意見交換会に出席したのは、NEC、富士通、アップル、日本HP、インテル、日本AMDなどのハードウエアメーカー、OSやクラウドサービスを提供する日本マイクロソフト、グーグル、アップル、通信事業者のNTT、KDDI、ソフトバンク、楽天モバイル、販売事業者の大塚商会や内田洋行など29社8団体

 萩生田文科相は「まずは今回の補正予算でハードウエアを円滑に整備していくことが極めて重要。適切なスペックや価格での端末の安定供給と保守管理が必要だ。これまでにない規模の端末の大量供給が求められる。世界規模での供給を求めることを検討していきたい」と、学習者用コンピューターの低価格での提供と、必要最小限の保守管理による低コスト化を求めた。これに対して出席したメーカーや事業者などからは、「大量の端末生産に必要なCPUや部材を調達するため、自治体からの透明性の高い配備予測などの情報が必要だ」との声が挙がった。

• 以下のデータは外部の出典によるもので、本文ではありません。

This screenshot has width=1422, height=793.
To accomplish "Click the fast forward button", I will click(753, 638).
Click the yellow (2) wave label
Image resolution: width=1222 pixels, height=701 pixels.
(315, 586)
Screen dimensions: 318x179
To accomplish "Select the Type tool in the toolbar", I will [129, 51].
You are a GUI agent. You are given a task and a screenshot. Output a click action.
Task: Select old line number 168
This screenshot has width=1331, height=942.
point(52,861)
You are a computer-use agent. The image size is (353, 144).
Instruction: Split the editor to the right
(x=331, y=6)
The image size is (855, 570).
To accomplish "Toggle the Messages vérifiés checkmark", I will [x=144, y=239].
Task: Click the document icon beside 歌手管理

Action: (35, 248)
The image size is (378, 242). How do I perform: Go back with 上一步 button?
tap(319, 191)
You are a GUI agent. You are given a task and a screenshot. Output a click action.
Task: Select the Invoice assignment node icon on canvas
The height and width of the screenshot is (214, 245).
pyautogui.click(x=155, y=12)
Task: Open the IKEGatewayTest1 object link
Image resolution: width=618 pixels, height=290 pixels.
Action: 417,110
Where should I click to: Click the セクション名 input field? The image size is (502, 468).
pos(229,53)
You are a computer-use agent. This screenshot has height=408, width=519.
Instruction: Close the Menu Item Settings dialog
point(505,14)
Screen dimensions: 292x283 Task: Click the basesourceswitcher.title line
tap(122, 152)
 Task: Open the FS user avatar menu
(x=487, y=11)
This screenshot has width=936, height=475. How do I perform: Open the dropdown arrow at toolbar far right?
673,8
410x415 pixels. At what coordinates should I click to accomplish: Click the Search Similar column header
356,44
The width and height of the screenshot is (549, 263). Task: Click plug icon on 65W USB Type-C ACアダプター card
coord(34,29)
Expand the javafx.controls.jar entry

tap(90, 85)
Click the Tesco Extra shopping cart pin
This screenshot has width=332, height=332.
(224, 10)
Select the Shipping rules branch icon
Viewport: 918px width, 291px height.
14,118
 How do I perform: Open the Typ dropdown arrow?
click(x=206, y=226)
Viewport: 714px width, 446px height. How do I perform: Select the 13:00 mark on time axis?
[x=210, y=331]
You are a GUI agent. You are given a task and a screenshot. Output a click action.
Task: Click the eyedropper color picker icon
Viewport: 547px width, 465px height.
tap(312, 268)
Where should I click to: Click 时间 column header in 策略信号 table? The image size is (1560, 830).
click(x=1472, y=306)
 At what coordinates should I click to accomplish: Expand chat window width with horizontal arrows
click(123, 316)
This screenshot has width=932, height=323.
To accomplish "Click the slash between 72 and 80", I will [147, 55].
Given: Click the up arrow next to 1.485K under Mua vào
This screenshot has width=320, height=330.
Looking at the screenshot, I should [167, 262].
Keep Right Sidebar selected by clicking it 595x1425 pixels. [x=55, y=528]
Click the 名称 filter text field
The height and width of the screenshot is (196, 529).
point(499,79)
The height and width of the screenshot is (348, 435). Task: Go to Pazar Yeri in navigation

 校内ネットワーク整備に関しては、「大規模工事で一気に整備を進めるのではなく、週末や休み期間中などの空き時間を活用して、現実的な工夫をしていきたい」と話した。整備後の安定した通信に向けては、地元の業者による保守管理を想定し、地域活性化にも貢献したいという。学校外での通信環境の確保に向けては、高速大容量で低料金での提供を通信事業者に求めた。光ファイバー回線の提供外の地域でも、学校で通信が本格的に活用されるようになれば、新しい市場が生まれることになるため、積極的な敷設を期待した。これに関連して、出席した楽天モバイルからは「光ファイバー敷設が必要な基地局整備に学校が協力してくれれば、校内での通信は無償提供する」という提案があった。

 萩生田文科相は、学校現場ではICT活用に向けて戸惑いがあることも認めた。「まずは無償アプリから始まったとしても、(教育現場でICTの)活用が進めばデジタル教科書やさまざまなコンテンツ、クラウド環境が必要になる。教師が使いやすいサービスの開発・提供を業界を挙げてお願いしたい」と求めた。

 1人1台の端末整備が実現した後の更新については、「国費での整備にこだわらず、BYOD(Bring Your Own Device: 個人所有の端末の持ち込み利用)も検討すべきではないか」という意見も出た。こうした意見を受けて萩生田文科相は、各事業者はビジネス上では競合関係にあっても、学校の情報化に関しては企業と国がチームとなって、GIGAスクール構想を実現していきたいと決意を表し、出席者の協力を求めた。